Returns all the content of normalized SXML element except attr-list and aux-list. Thus it includes PI, COMMENT and ENTITY nodes as well as TEXT and ELEMENT nodes returned by sxml:content. Returns a list of nodes in document order or empty list if obj is an empty element or an empty list.

This function is faster than sxml:content.

sxml:attr-list-u objprocedure

Returns the list of attributes for given element or nodeset. Analog of ((sxpath '(@ *)) obj). Empty list is returned if there is no list of attributes.

sxml:aux-list objprocedure
sxml:aux-list-u objprocedure

Returns the list of auxiliary nodes for given element or nodeset. Analog of ((sxpath '(@@ *)) obj). Empty list is returned if a list of auxiliary nodes is absent.

sxml:aux-node obj aux-nameprocedure

Return the first aux-node with <aux-name> given in SXML element obj or #f is such a node is absent.

NOTE: it returns just the first node found even if multiple nodes are present, so it's mostly intended for nodes with unique names. Use sxml:aux-nodes if you want all of them.

sxml:aux-nodes obj aux-nameprocedure

Return a list of aux-nodes with aux-name given in SXML element obj or '() if such a node is absent.

sxml:attr obj attr-nameprocedure

Returns the value of the attribute with name attr-name in the given SXML element obj, or #f if no such attribute exists.

sxml:attr-from-list attr-list nameprocedure

Returns the value of the attribute with name attr-name in the given list of attributes attr-list, or #f if no such attribute exists. The list of attributes can be obtained from an element using the sxml:attr-list procedure.

sxml:num-attr obj attr-nameprocedure

Returns the value of the numerical attribute with name attr-name in the given SXML element obj, or #f if no such attribute exists. This value is converted from a string to a number.

sxml:attr-u obj attr-nameprocedure

Accessor for an attribute attr-name of given SXML element obj, which may also be an attributes-list or a nodeset (usually content of an SXML element)

sxml:ns-list objprocedure

Returns the list of namespaces for given element. Analog of ((sxpath '(@@ *NAMESPACES* *)) obj). The empty list is returned if there are no namespaces.

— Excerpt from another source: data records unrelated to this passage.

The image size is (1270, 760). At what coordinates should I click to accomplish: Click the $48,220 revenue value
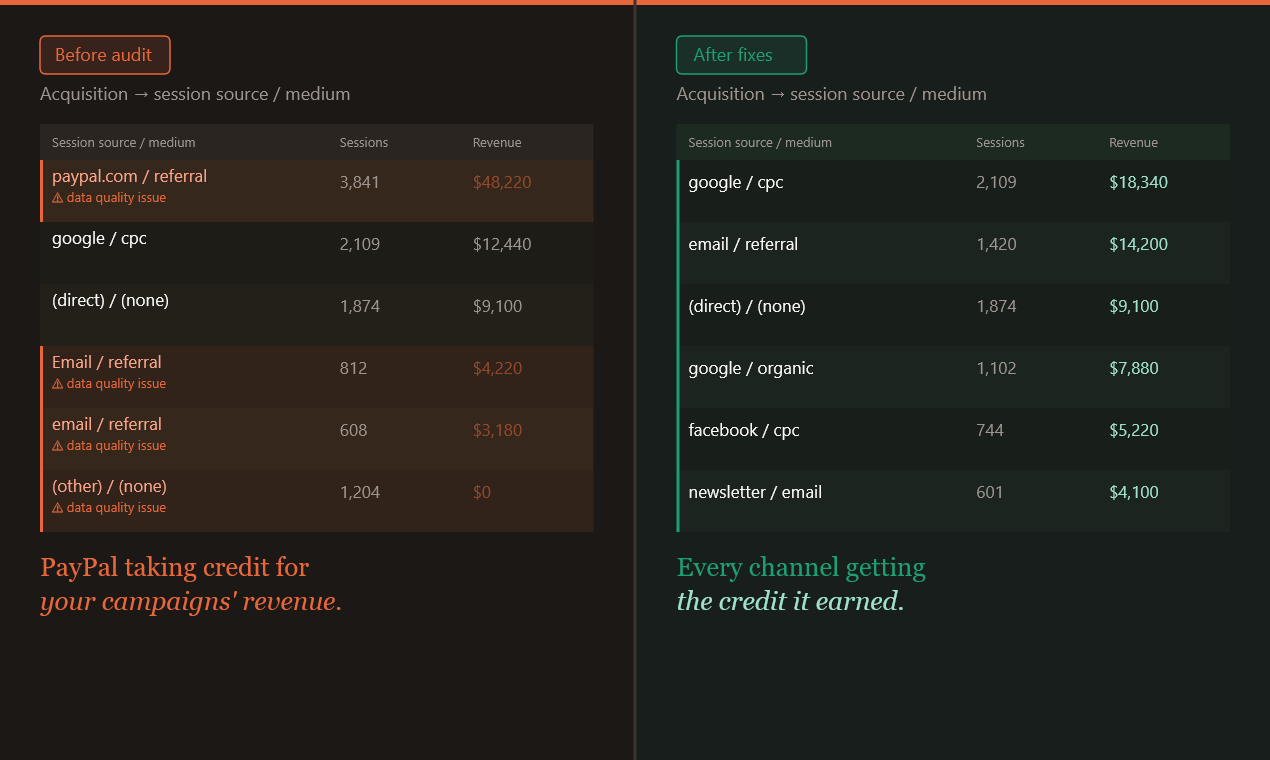click(x=502, y=182)
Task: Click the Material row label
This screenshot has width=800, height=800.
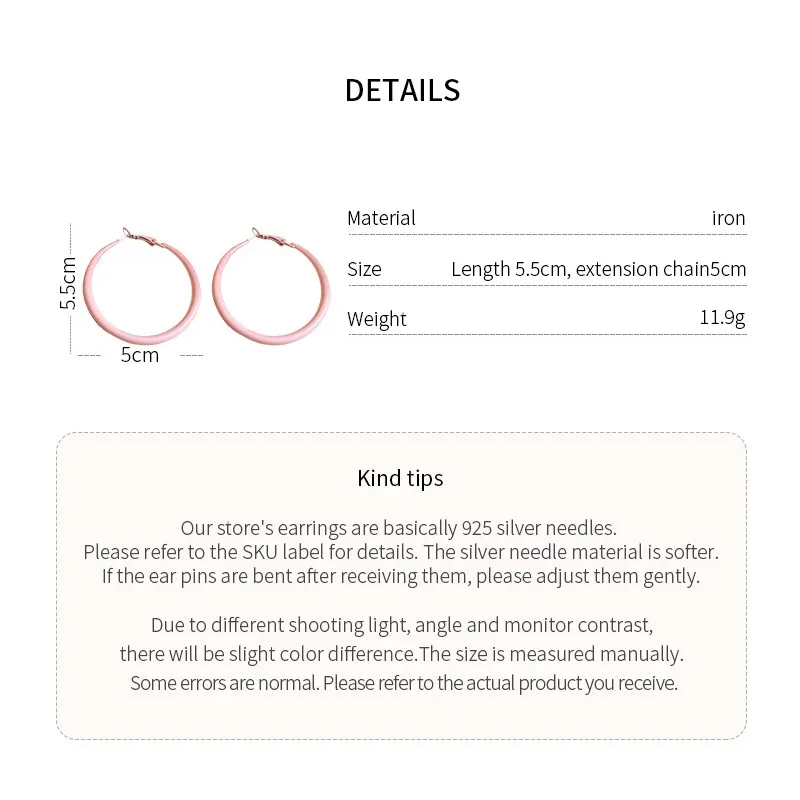Action: [x=381, y=218]
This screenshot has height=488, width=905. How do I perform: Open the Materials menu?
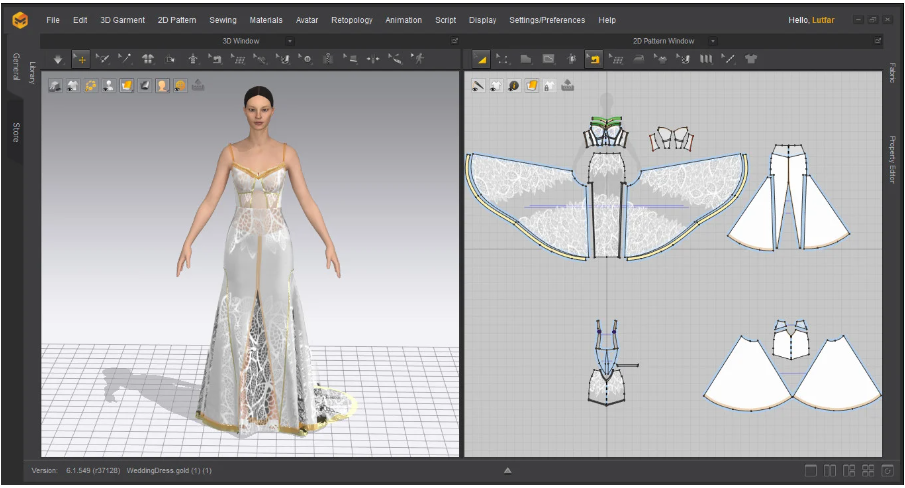coord(265,20)
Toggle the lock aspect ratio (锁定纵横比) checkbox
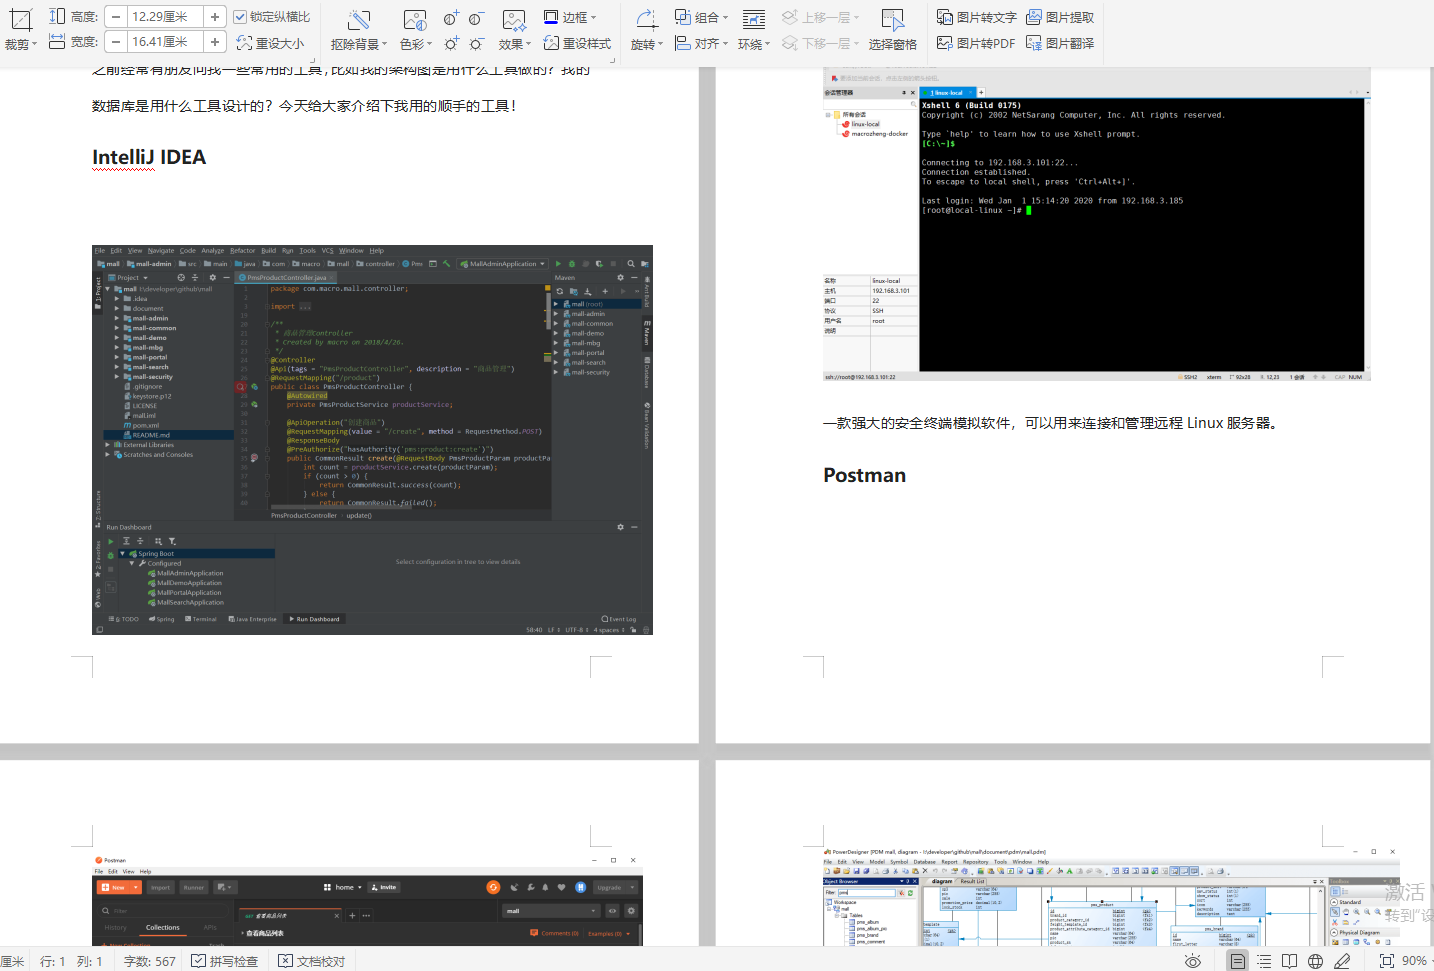Screen dimensions: 1434x971 tap(240, 17)
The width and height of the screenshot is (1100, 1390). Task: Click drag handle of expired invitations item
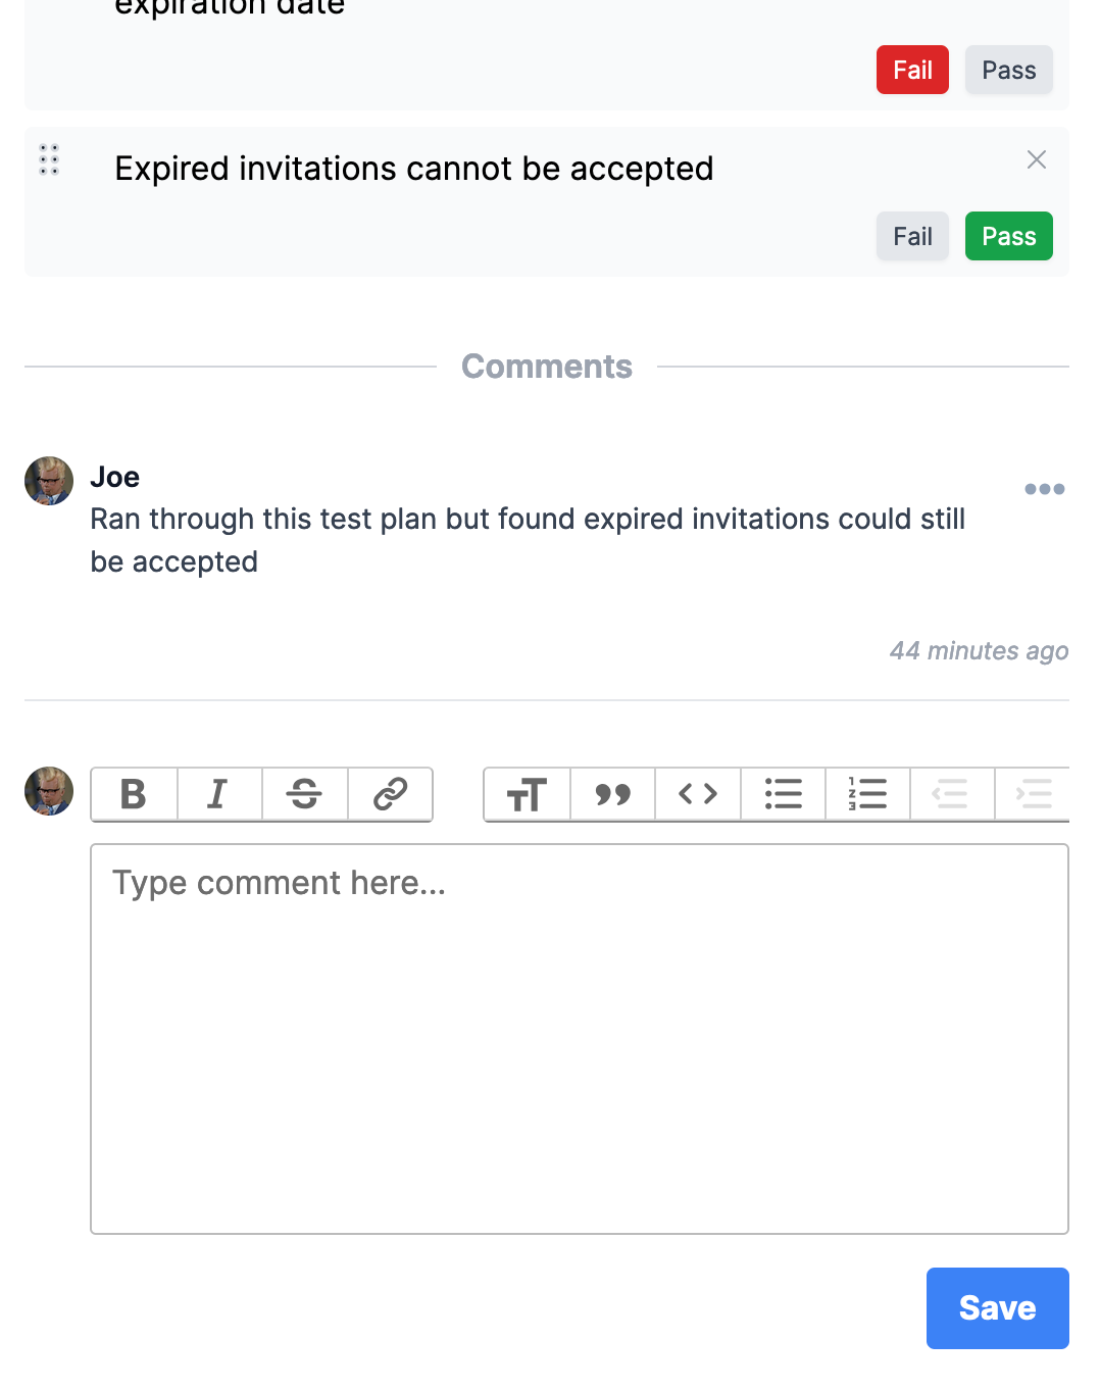pos(49,160)
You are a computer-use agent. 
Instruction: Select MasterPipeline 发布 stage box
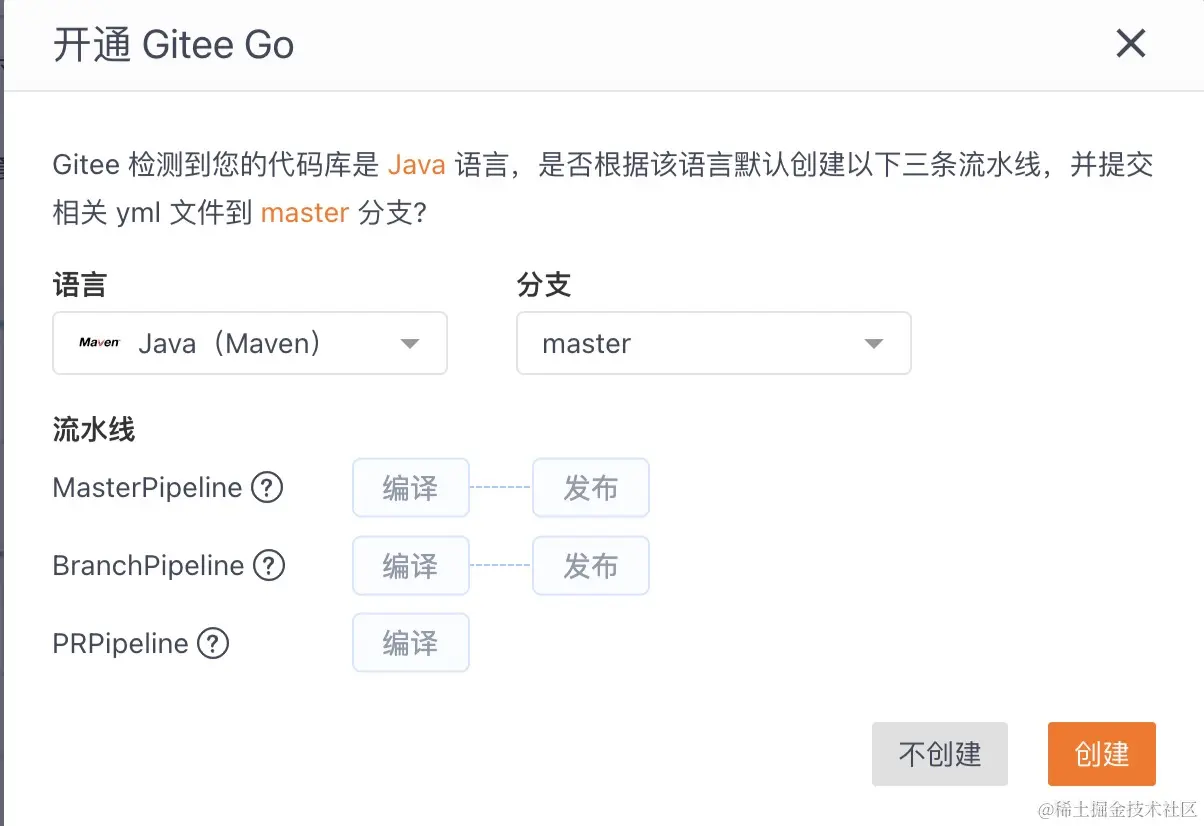tap(590, 488)
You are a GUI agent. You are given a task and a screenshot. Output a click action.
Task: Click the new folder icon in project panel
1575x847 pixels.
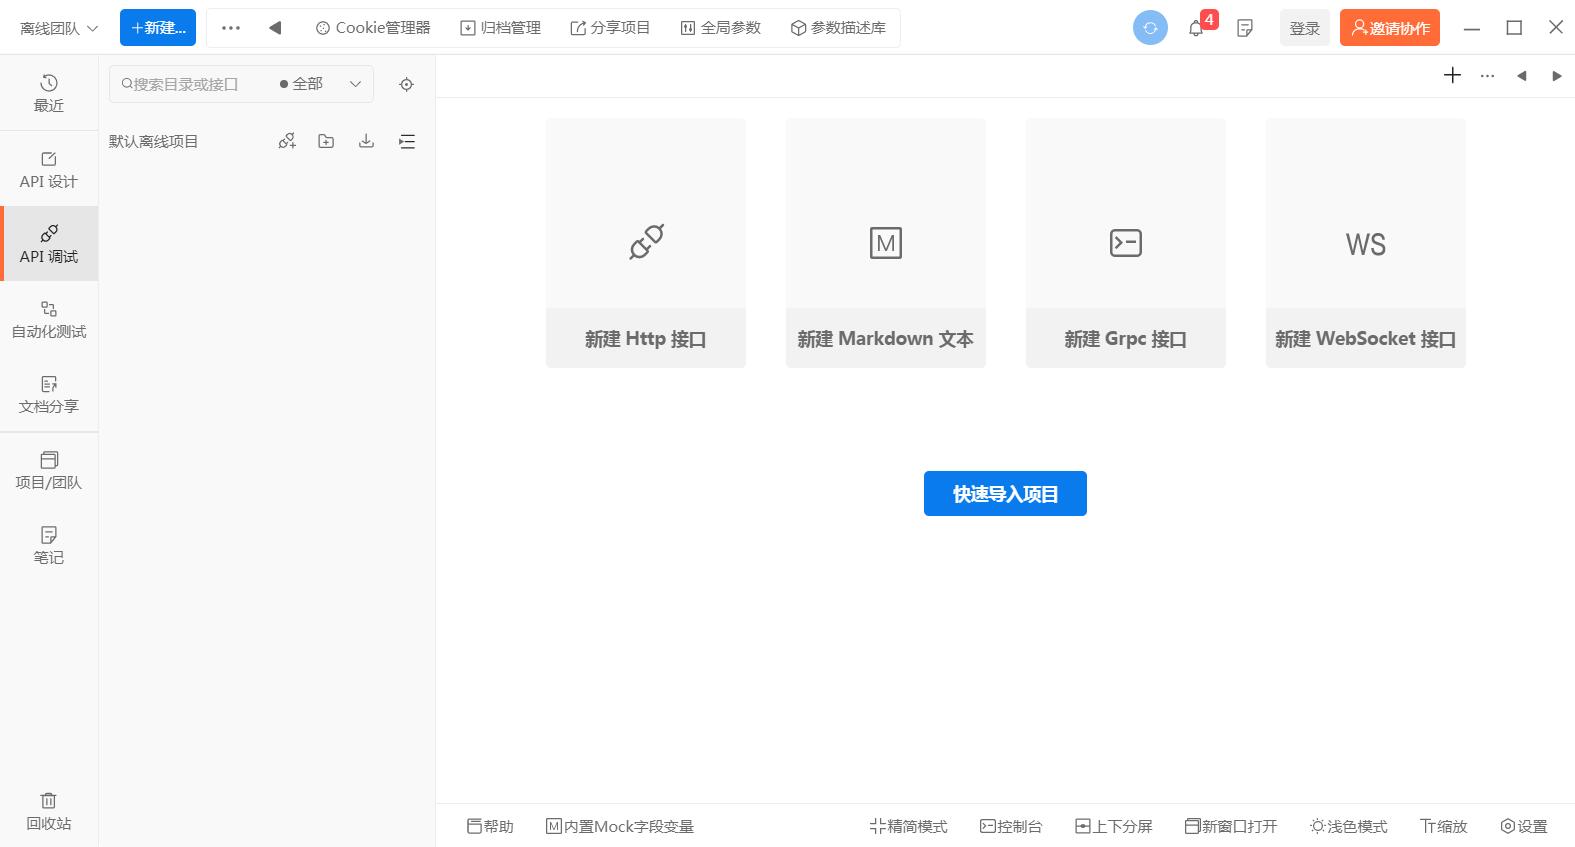[x=326, y=142]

sxml:ns-id->nodes obj namespace-idprocedure

Returns a list of namespace information lists that match the given namespace-id in SXML element obj. Analog of ((sxpath '(@@ *NAMESPACES* namespace-id)) obj). The empty list is returned if there is no namespace with the given namespace-id.

(sxml:ns-id->nodes
  '(c:part (@) (@@ (*NAMESPACES* (c "http://www.cars.com/xml")))) 'c)
 => ((c "http://www.cars.com/xml"))
sxml:ns-id->uri obj namespace-idprocedure

Returns the URI for the (first) namespace matching the given namespace-id, or #f if no namespace matches the given namespace-id.

(sxml:ns-id->uri
  '(c:part (@) (@@ (*NAMESPACES* (c "http://www.cars.com/xml")))) 'c)
 => "http://www.cars.com/xml"
sxml:ns-uri->nodes obj uriprocedure

Returns a list of namespace information lists that match the given uri in SXML element obj.

(sxml:ns-uri->nodes
  '(c:part (@) (@@ (*NAMESPACES* (c "http://www.cars.com/xml")
                                 (d "http://www.cars.com/xml"))))
  "http://www.cars.com/xml")
 => ((c "http://www.cars.com/xml") (d "http://www.cars.com/xml"))
sxml:ns-uri->id obj uriprocedure

Returns the namespace id for the (first) namespace matching the given uri, or #f if no namespace matches the given uri.

(sxml:ns-uri->id
  '(c:part (@) (@@ (*NAMESPACES* (c "http://www.cars.com/xml")
                                 (d "http://www.cars.com/xml"))))
  "http://www.cars.com/xml")
 => c
sxml:ns-id ns-listprocedure

Given a namespace information list ns-list, returns the namespace ID.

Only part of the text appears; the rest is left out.